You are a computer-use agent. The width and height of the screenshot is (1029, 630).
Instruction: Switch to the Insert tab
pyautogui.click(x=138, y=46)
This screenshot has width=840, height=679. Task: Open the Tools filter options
--
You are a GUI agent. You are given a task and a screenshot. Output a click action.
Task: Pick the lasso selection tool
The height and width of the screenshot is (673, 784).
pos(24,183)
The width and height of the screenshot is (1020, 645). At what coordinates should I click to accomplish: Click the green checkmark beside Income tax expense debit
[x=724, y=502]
---
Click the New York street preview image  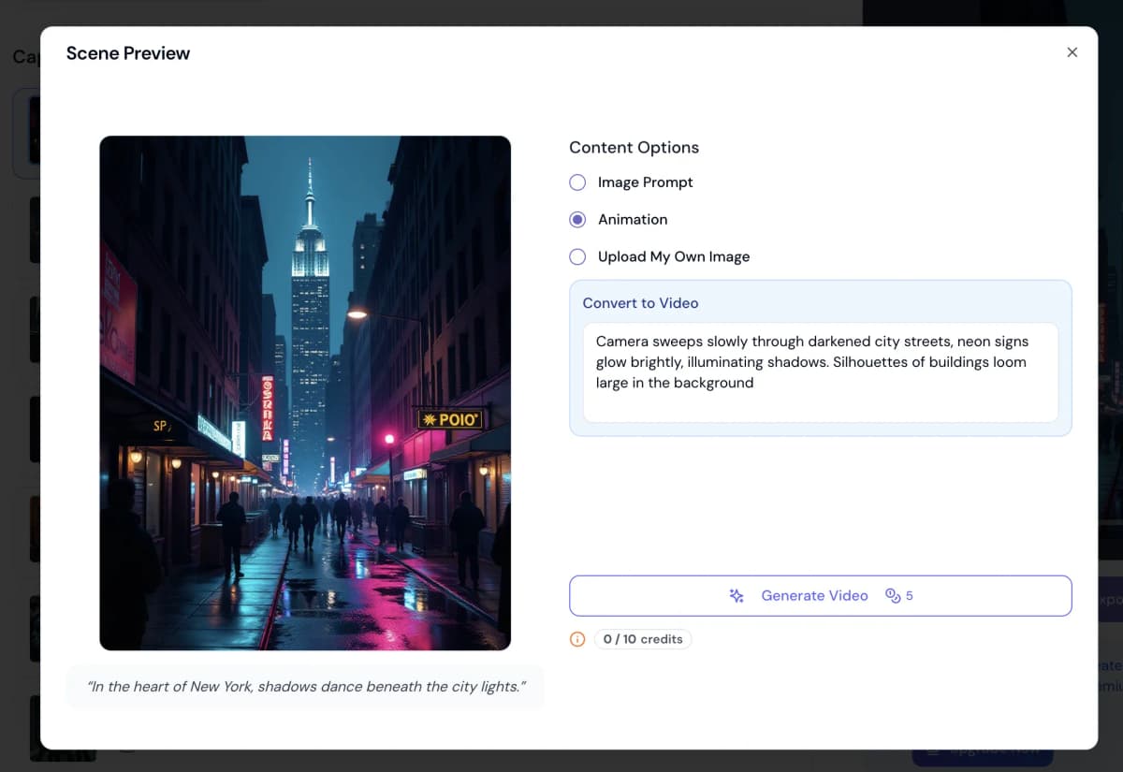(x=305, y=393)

## SET PROBLEM:
Write out, as a JSON list of strings with one string per line and blank lines omitted, the lines starting with the line that contains "The width and height of the screenshot is (1020, 645)." and going on through the line that contains "[x=724, y=502]".

## SOLUTION TO THIS EXERCISE:
[
  "The width and height of the screenshot is (1020, 645). At what coordinates should I click to accomplish: Click the green checkmark beside Income tax expense debit",
  "[x=724, y=502]"
]